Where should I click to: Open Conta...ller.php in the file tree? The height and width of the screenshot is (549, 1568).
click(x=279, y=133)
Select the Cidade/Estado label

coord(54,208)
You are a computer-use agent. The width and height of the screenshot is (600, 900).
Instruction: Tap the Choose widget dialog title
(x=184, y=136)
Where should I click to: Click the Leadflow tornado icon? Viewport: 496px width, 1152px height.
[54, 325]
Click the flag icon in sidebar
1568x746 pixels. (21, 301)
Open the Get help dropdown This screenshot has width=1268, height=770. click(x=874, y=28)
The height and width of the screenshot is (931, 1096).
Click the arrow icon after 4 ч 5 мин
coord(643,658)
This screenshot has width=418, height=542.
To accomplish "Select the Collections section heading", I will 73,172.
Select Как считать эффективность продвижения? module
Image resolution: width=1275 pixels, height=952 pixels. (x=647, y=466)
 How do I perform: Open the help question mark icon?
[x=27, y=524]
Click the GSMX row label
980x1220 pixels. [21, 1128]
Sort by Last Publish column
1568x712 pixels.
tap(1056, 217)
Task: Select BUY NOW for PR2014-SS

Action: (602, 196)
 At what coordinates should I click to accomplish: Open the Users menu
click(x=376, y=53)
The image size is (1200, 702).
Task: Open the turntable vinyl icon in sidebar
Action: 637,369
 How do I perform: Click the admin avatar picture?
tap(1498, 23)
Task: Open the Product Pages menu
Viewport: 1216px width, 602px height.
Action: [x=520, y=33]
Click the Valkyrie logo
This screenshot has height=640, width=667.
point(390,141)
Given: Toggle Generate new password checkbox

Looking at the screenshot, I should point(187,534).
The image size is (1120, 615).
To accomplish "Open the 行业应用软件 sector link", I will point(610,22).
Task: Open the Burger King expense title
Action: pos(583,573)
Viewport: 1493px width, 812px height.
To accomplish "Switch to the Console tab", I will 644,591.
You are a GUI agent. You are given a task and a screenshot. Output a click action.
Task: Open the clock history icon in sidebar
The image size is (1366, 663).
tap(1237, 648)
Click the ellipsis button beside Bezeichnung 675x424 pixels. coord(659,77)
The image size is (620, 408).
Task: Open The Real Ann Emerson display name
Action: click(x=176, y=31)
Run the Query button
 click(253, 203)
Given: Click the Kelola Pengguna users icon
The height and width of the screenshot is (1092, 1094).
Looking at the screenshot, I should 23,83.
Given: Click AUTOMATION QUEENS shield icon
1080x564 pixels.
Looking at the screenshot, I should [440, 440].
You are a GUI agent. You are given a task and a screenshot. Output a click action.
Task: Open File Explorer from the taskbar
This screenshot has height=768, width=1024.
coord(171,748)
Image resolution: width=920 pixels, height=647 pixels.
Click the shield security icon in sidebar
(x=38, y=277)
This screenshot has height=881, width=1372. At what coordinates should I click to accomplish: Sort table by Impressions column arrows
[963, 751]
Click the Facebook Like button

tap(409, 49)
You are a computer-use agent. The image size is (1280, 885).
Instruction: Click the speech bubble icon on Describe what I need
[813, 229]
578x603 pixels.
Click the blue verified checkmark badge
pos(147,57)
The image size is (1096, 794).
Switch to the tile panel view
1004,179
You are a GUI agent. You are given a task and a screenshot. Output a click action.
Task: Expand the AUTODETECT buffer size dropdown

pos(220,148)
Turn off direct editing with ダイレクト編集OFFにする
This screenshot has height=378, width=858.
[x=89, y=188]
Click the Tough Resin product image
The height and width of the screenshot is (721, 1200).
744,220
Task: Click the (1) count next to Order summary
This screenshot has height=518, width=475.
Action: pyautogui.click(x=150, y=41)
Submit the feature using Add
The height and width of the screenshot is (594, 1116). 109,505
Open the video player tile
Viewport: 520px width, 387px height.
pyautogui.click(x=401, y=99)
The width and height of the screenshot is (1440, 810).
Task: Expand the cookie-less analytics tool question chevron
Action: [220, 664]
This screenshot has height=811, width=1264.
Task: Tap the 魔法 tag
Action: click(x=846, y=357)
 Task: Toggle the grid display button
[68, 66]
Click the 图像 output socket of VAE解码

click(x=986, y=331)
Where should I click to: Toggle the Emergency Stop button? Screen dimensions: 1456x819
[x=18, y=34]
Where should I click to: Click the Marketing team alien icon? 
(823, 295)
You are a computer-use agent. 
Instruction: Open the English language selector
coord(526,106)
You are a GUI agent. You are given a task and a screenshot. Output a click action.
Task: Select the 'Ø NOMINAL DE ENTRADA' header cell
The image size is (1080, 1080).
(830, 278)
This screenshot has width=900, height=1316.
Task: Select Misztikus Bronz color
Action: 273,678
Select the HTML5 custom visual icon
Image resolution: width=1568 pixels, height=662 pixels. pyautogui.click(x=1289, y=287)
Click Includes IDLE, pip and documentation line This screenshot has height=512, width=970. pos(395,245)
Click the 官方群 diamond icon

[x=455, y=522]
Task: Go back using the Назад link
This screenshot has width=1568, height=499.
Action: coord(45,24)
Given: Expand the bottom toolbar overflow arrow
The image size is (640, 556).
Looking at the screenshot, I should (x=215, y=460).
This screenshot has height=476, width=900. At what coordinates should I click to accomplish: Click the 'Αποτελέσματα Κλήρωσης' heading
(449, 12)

Instructions for the task: Could you transcribe all of the entries exactly, leaving nothing out?

Your response:
Where should I click to: Open Conta...ller.php in the file tree? The height and width of the screenshot is (549, 1568).
click(x=279, y=133)
Select the Cidade/Estado label

coord(54,208)
You are a computer-use agent. The width and height of the screenshot is (600, 900).
Instruction: Tap the Choose widget dialog title
(x=184, y=136)
Where should I click to: Click the Leadflow tornado icon? Viewport: 496px width, 1152px height.
[54, 325]
Click the flag icon in sidebar
1568x746 pixels. (21, 301)
Open the Get help dropdown This screenshot has width=1268, height=770. click(x=874, y=28)
The height and width of the screenshot is (931, 1096).
Click the arrow icon after 4 ч 5 мин
coord(643,658)
This screenshot has width=418, height=542.
To accomplish "Select the Collections section heading", I will 73,172.
Select Как считать эффективность продвижения? module
Image resolution: width=1275 pixels, height=952 pixels. (x=647, y=466)
 How do I perform: Open the help question mark icon?
[x=27, y=524]
Click the GSMX row label
980x1220 pixels. [21, 1128]
Sort by Last Publish column
1568x712 pixels.
tap(1056, 217)
Task: Select BUY NOW for PR2014-SS

Action: (602, 196)
 At what coordinates should I click to accomplish: Open the Users menu
click(x=376, y=53)
The image size is (1200, 702).
Task: Open the turntable vinyl icon in sidebar
Action: 637,369
 How do I perform: Click the admin avatar picture?
tap(1498, 23)
Task: Open the Product Pages menu
Viewport: 1216px width, 602px height.
Action: [x=520, y=33]
Click the Valkyrie logo
This screenshot has height=640, width=667.
point(390,141)
Given: Toggle Generate new password checkbox

Looking at the screenshot, I should point(187,534).
The image size is (1120, 615).
To accomplish "Open the 行业应用软件 sector link", I will point(610,22).
Task: Open the Burger King expense title
Action: pos(583,573)
Viewport: 1493px width, 812px height.
To accomplish "Switch to the Console tab", I will 644,591.
You are a GUI agent. You are given a task and a screenshot. Output a click action.
Task: Open the clock history icon in sidebar
The image size is (1366, 663).
tap(1237, 648)
Click the ellipsis button beside Bezeichnung 675x424 pixels. coord(659,77)
The image size is (620, 408).
Task: Open The Real Ann Emerson display name
Action: click(x=176, y=31)
Run the Query button
 click(253, 203)
Given: Click the Kelola Pengguna users icon
The height and width of the screenshot is (1092, 1094).
Looking at the screenshot, I should 23,83.
Given: Click AUTOMATION QUEENS shield icon
1080x564 pixels.
Looking at the screenshot, I should [440, 440].
You are a GUI agent. You are given a task and a screenshot. Output a click action.
Task: Open File Explorer from the taskbar
This screenshot has height=768, width=1024.
coord(171,748)
Image resolution: width=920 pixels, height=647 pixels.
Click the shield security icon in sidebar
(x=38, y=277)
This screenshot has height=881, width=1372. At what coordinates should I click to accomplish: Sort table by Impressions column arrows
[963, 751]
Click the Facebook Like button

tap(409, 49)
You are a computer-use agent. The image size is (1280, 885).
Instruction: Click the speech bubble icon on Describe what I need
[813, 229]
578x603 pixels.
Click the blue verified checkmark badge
pos(147,57)
The image size is (1096, 794).
Switch to the tile panel view
1004,179
You are a GUI agent. You are given a task and a screenshot. Output a click action.
Task: Expand the AUTODETECT buffer size dropdown

pos(220,148)
Turn off direct editing with ダイレクト編集OFFにする
This screenshot has height=378, width=858.
[x=89, y=188]
Click the Tough Resin product image
The height and width of the screenshot is (721, 1200).
744,220
Task: Click the (1) count next to Order summary
This screenshot has height=518, width=475.
Action: pyautogui.click(x=150, y=41)
Submit the feature using Add
The height and width of the screenshot is (594, 1116). 109,505
Open the video player tile
Viewport: 520px width, 387px height.
pyautogui.click(x=401, y=99)
The width and height of the screenshot is (1440, 810).
Task: Expand the cookie-less analytics tool question chevron
Action: [220, 664]
This screenshot has height=811, width=1264.
Task: Tap the 魔法 tag
Action: click(x=846, y=357)
 Task: Toggle the grid display button
[68, 66]
Click the 图像 output socket of VAE解码

click(x=986, y=331)
Where should I click to: Toggle the Emergency Stop button? Screen dimensions: 1456x819
[x=18, y=34]
Where should I click to: Click the Marketing team alien icon? 
(823, 295)
You are a computer-use agent. 
Instruction: Open the English language selector
coord(526,106)
You are a GUI agent. You are given a task and a screenshot. Output a click action.
Task: Select the 'Ø NOMINAL DE ENTRADA' header cell
The image size is (1080, 1080).
(830, 278)
This screenshot has width=900, height=1316.
Task: Select Misztikus Bronz color
Action: 273,678
Select the HTML5 custom visual icon
Image resolution: width=1568 pixels, height=662 pixels. pyautogui.click(x=1289, y=287)
Click Includes IDLE, pip and documentation line This screenshot has height=512, width=970. pos(395,245)
Click the 官方群 diamond icon

[x=455, y=522]
Task: Go back using the Назад link
This screenshot has width=1568, height=499.
Action: coord(45,24)
Given: Expand the bottom toolbar overflow arrow
The image size is (640, 556).
Looking at the screenshot, I should (x=215, y=460).
This screenshot has height=476, width=900. At what coordinates should I click to accomplish: Click the 'Αποτελέσματα Κλήρωσης' heading
(449, 12)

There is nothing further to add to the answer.